Pirate Bay Uses Load Balancer Stealth
Wednesday, August 16th, 2006If you were living in a cave for the last few months you may not have heard of the Pirate Bay’s legal woes. If you have been living in a cave for the last few years The Pirate Bay is a place for people to download and trade movies primarily that have been illegally reproduced/copied and put online via a peer to peer network (bittorrent). Anyway, they were shut down under supposed legal pressure by the US government backed by the MPAA and the RIAA which caused quite an uproard in Sweden where the Pirate Bay was primarily hosted. The swat arrived (approximately 50 people) to rip a few computers out of the wall, which was also considered highly contentious as the people of Sweden largely feel that their police officers should be solving violent crimes. It was and continues to be a big deal politically and may actually change the course of the upcoming elections. Now the Pirate Bay is fighting back by distributing the Pirate Bay behind a load balancer and hosting in multiple countries.
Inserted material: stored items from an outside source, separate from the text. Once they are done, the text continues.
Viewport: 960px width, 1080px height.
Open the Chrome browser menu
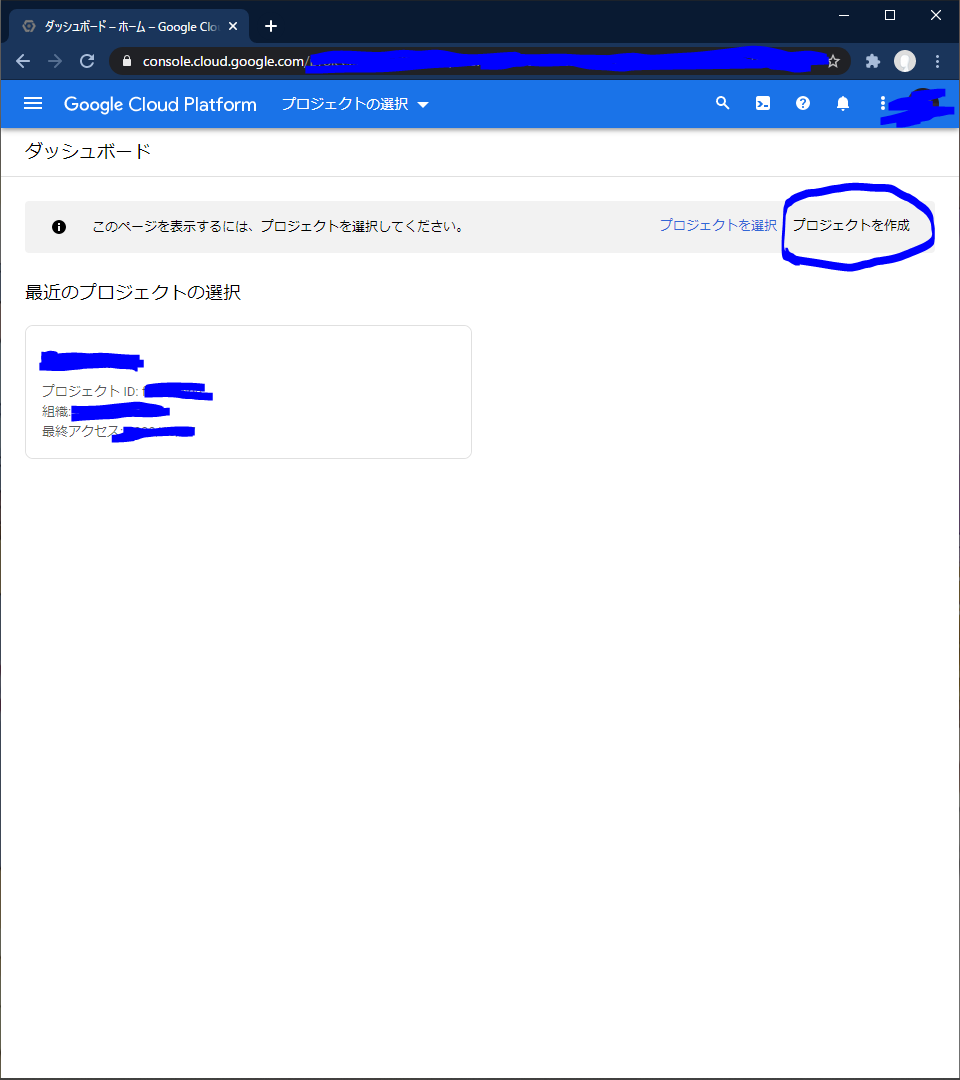936,60
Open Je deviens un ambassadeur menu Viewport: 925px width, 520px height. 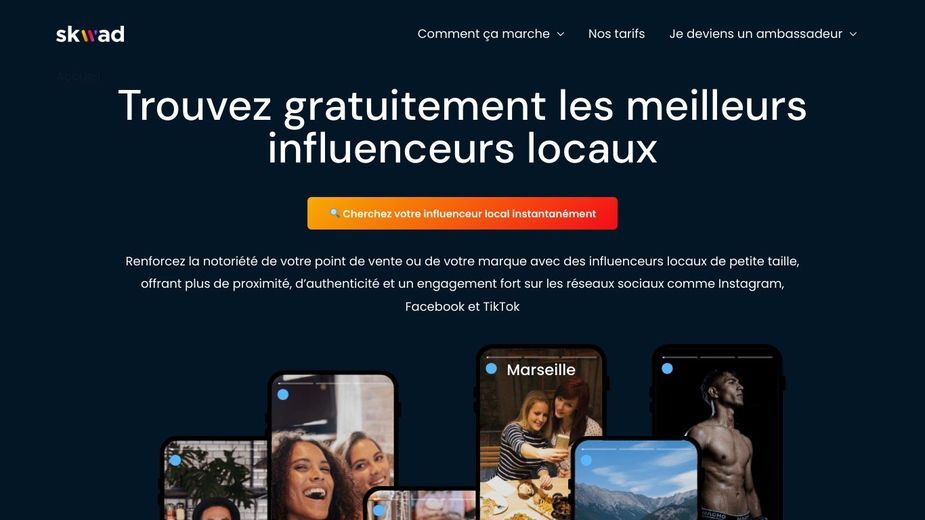[x=763, y=34]
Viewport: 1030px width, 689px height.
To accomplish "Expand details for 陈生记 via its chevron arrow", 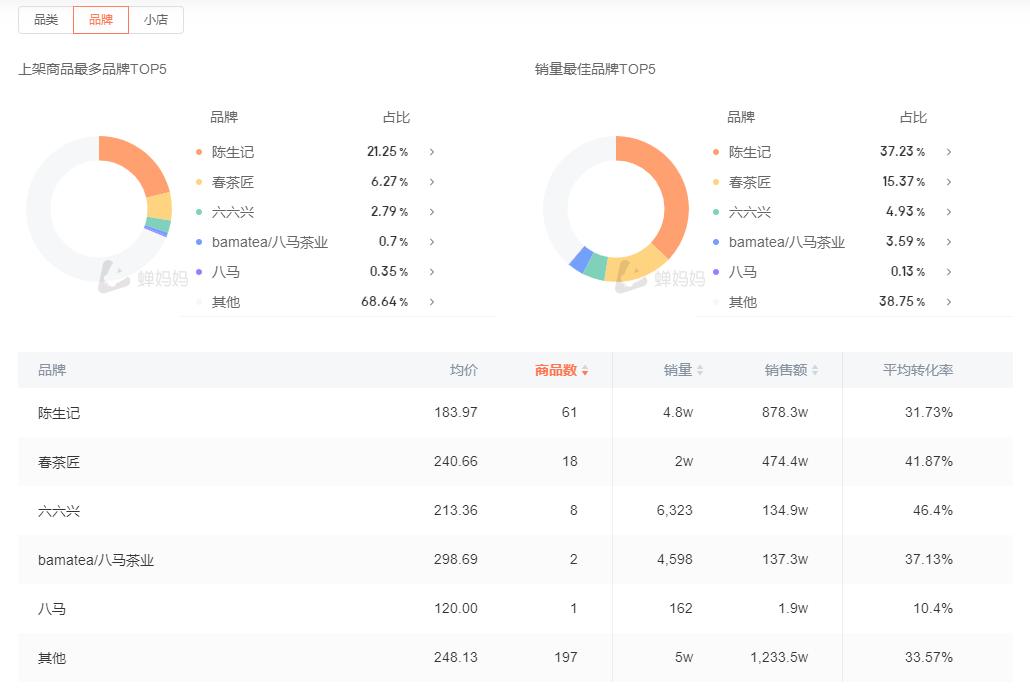I will (431, 152).
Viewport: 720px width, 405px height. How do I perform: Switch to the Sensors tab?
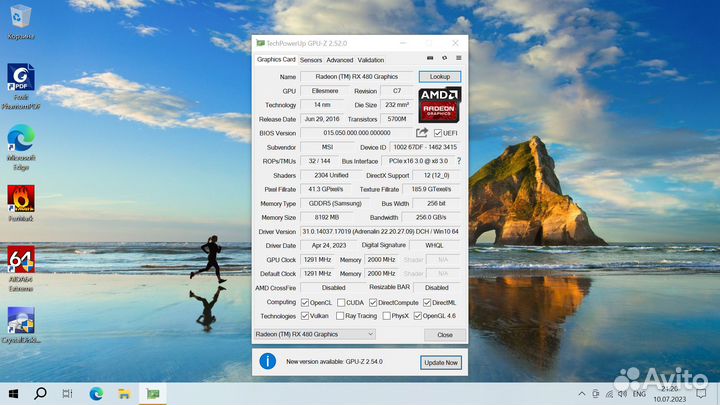[311, 60]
Natting has always been an interesting idea to combat denial of service issues, where you have many servers that can fail over if the primary one is ever taken offline (like squid for instance). But it’s particularly interesting when you are talking about physical denial of service (like removal of equipment or force majeure). I had a buddy who was working pretty closely with law enforcement on some case and the feds basically told him that any help he provided they couldn’t know about ahead of time because that would be circumventing the warrant process. That’s even more difficult when you are talking about routing through countries with no extradition treaties with one another. The same is true with any country. Pretty tricky. It may be helpfull to eventually create a 3D map of which countries you need to host in and hop through to have the maximum security from litigation - just a thought.
The Pirate Bay actually contains no pirated content, it is simply an aggregator of where the content is hosted so that people can connect with one another. None of this made any press in the United States, but it’s huge internationally. Their legal battles will continue, but for now it looks like this recent raid didn’t do much to stop their activities.